O Coração do Sistema: Dados e Destino
Grimwild rejeita a simplicidade do d20 e se entrega ao caos dos pools de d6, uma mecânica emprestada de jogos narrativos mais modernos. O sucesso não é binário; ele se estende numa escala que oscila entre o triunfo absoluto, o desastre completo e toda a zona cinza intermediária. Mas há um detalhe: os “thorn dice”, dados d8 que, quando rolam alto, corroem os resultados positivos. Um sucesso pode se tornar uma vitória amarga, uma falha pode ser uma tragédia absoluta.
É uma abordagem que lembra o velho ditado: “o destino não se pode enganar, apenas negociar”. Cada rolagem é uma aposta, cada decisão, um jogo de xadrez contra um oponente invisível que ora favorece os ousados, ora pune os imprudentes.
O sistema de progressão narrativa é outro sopro de inovação. Ao invés dos relógios tradicionais de Blades in the Dark, que marcam o avanço de eventos no jogo, Grimwild utiliza pools de d6. Sempre que um evento está prestes a acontecer — a fúria de um monstro, a dissipação de uma magia, o agravamento de uma ferida —, o Mestre rola o pool. Cada dado que cair entre 1 e 3 desaparece, acelerando o inevitável. Quando o último dado some, a consequência se desenrola.

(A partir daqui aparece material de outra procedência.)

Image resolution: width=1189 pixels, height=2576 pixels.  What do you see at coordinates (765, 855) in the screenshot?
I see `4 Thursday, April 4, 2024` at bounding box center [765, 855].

Esse sistema introduz um elemento de suspense rarefeito nos RPGs mais convencionais. Se o relógio de Blades in the Dark é um metrônomo rígido que dita o fluxo da partida, o pool de Grimwild é um pavio aceso cujas chamas avançam de forma imprevisível.
A Magia da Interpretação
Para os amantes de conjuração, Grimwild oferece um sistema que navega entre a liberdade total e a rigidez matemática. Ao invés de listas de feitiços imutáveis, os conjuradores escolhem um domínio — uma força primordial que define os limites de seus poderes. Um mago da escuridão, por exemplo, pode extinguir uma vela sem rolar dados, cegar um inimigo com um teste de magia e, em circunstâncias excepcionais, envolver uma cidade inteira em trevas absolutas.

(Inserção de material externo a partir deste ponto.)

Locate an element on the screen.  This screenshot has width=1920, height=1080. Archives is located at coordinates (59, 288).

O jogo impõe barreiras, mas deixa espaço para a criatividade. Quer conjurar uma tempestade de fogo? Pode ser possível, mas o Mestre exigirá rituais, sacrifícios ou um alinhamento perfeito dos astros. O poder não é um botão que se aperta, mas uma negociação constante entre jogador e narrativa.
Isso transforma a magia em um verdadeiro elemento da história, ao invés de um catálogo de habilidades recicladas de jogo para jogo. Cada feitiço não é apenas uma mecânica — é um momento, um acontecimento, um risco.
Mestres e a Arte de Improvisar
Os jogos narrativos muitas vezes exigem um salto de fé por parte dos Mestres. Diferente dos sistemas tradicionais, onde encontros são meticulosamente planejados e balanceados, Grimwild encoraja uma abordagem mais fluida.
O livro apresenta uma seção robusta de conselhos, lembrando a forma como Dungeon World introduziu jogadores ao sistema Powered by the Apocalypse. Não se trata de improvisar sem rumo, mas de estruturar a história de forma que os jogadores sempre sintam que têm controle, mesmo quando o destino os empurra para o abismo.
Os story kits, por exemplo, são um recurso brilhante. Em vez de aventuras lineares com começos e finais pré-determinados, Grimwild apresenta conjuntos de ganchos narrativos, personagens e desafios que podem ser modulados conforme a necessidade. Quer introduzir um vampiro aristocrático na história? Basta usar o kit certo e encaixá-lo na trama em tempo real, sem precisar reescrever a aventura inteira.
Essa abordagem elimina uma das maiores barreiras para novos Mestres: o medo da incerteza. Com Grimwild, a história se constrói no momento, seguindo a cadência dos jogadores ao invés de um roteiro inflexível.
O Jogo que Vem e Vai
Grimwild adota o modelo Kevin Crawford de publicação, oferecendo uma versão gratuita robusta e uma edição paga com conteúdo adicional. A versão básica já é rica o suficiente para fornecer uma experiência completa, enquanto a versão premium adiciona mais classes, equipamentos mágicos e variações no sistema.
Esse modelo de distribuição reforça a ideia de que Grimwild não quer apenas vender um produto, mas criar uma comunidade. Os jogadores podem experimentar, testar e decidir se vale a pena investir mais no jogo. Não há um paywall sufocante, apenas um convite para explorar um novo mundo.
Grimwild não pede deserção — ele propõe uma fuga discreta, um experimento, uma viagem sem compromisso.
No final das contas, talvez a grande revolução não seja destruir o antigo império, mas convencer seus súditos de que há algo além das muralhas. Grimwild não quer matar o dragão. Ele quer mostrar que o castelo tem portas abertas para um mundo muito maior do que se imagina.